For more than 25 years, she has supported several foster children in India, and since 1983 she has contributed generously to the International Foundation for Children with Learning Disabilities. In 1988, the foundation presented Joan their highest honor for her continuing support and special interest. In 1988, the Joan Collins Wing of the Children’s Hospital of Michigan opened; and she has led fundraising efforts and is a patron of the Shooting Star Hospice, which opened its doors to terminally ill children and their families in 2005.
Joan Collins is very much a modern-day Renaissance woman. She’s a noted author with 11 books to her credit, an accomplished producer, a passionate advocate for children, a witty columnist, a beauty expert, a recipient of the O.B.E. (Officer of the Order of the British Empire), and a devoted wife, mother and grandmother.
Joan maintains a hectic schedule. “We almost live on planes,” Joan told GRAND. “In the past six months we have been in London, Edinburgh, Wales, L.A., Acapulco, Palm Beach, Toronto, Las Vegas and San Francisco; we travel for both work and pleasure. We divide our time mostly between New York and London and spend our summers in the south of France.” Even though life is hectic, DoDo and husband Percy put everything else aside and took 5-year-old grandson Miel to Disney World as a birthday present!

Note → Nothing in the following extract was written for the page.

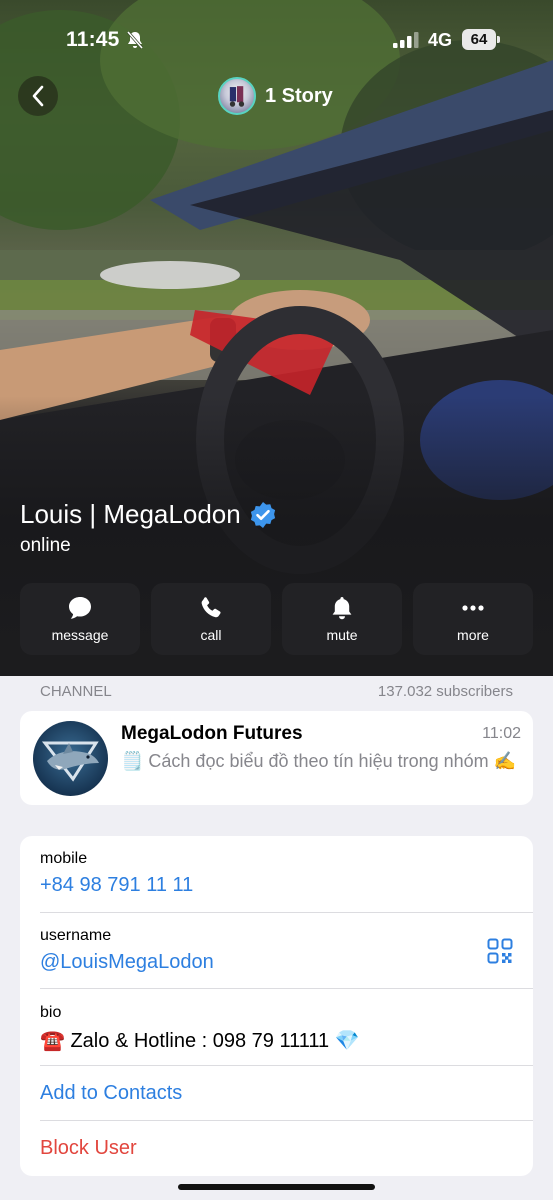 Image resolution: width=553 pixels, height=1200 pixels. What do you see at coordinates (342, 608) in the screenshot?
I see `bell-icon` at bounding box center [342, 608].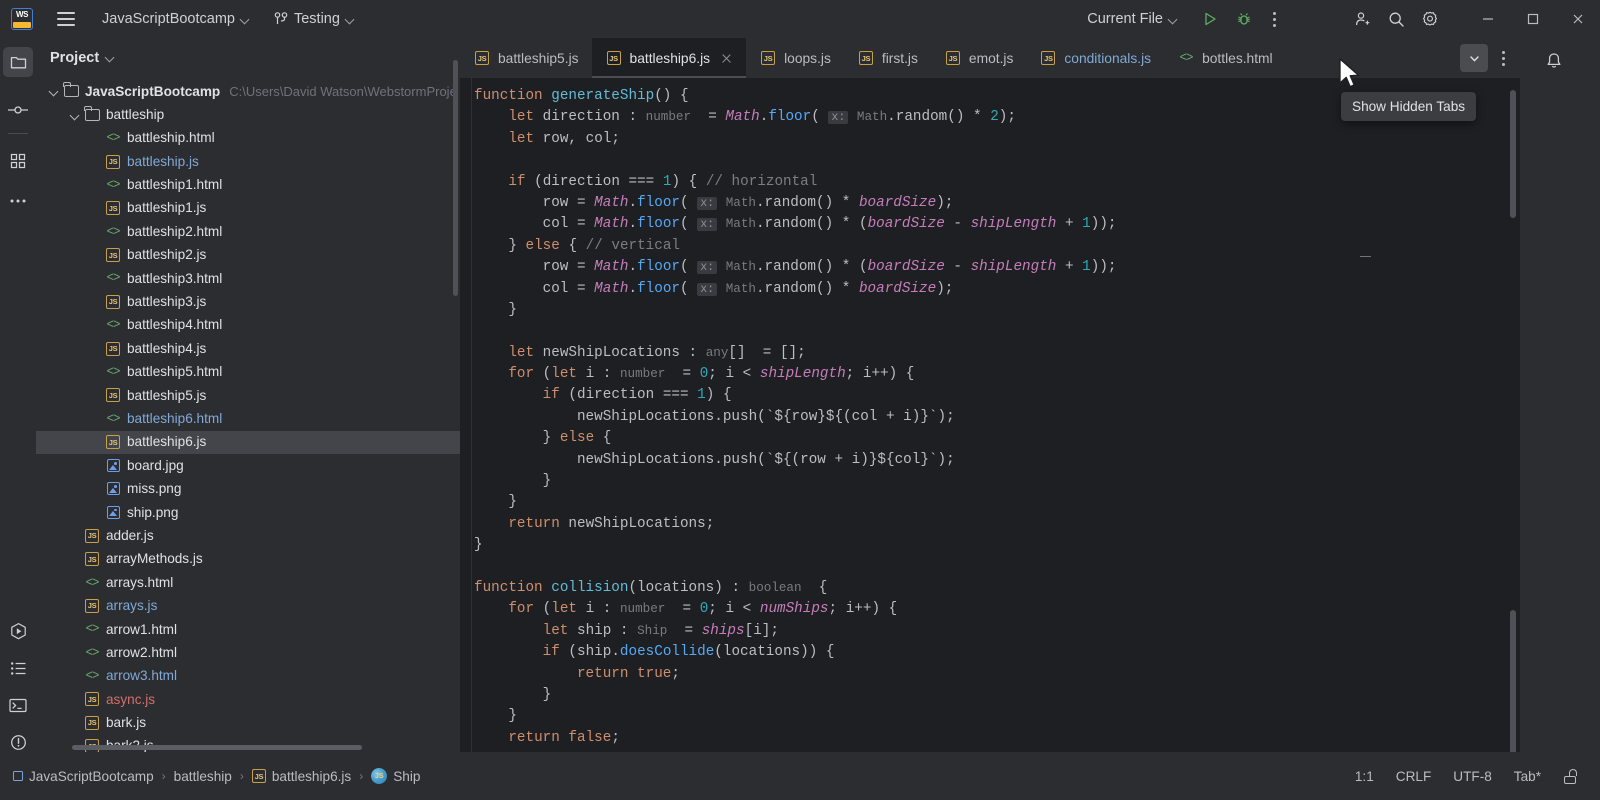 This screenshot has width=1600, height=800. Describe the element at coordinates (248, 114) in the screenshot. I see `tree-item-battleship: battleship` at that location.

Spending time with Ava Grace has become even easier, since Joan and her husband of four years, theatrical producer Percy Gibson, have begun nesting in New York while Joan tours the country in her latest project, Legends. The James Kirkwood comedy about two feuding actresses stars Joan and her former Dynasty adversary Linda Evans in the title roles. “I am very excited about the show. Linda and I are going to some of the most exciting cities in America.”
Except for Miel, the grandchildren haven’t seen DoDo as a working actress. “Not yet,” says Joan. “But someday they will.” And when they do, another generation will become fans of one of the best-known actresses in the world.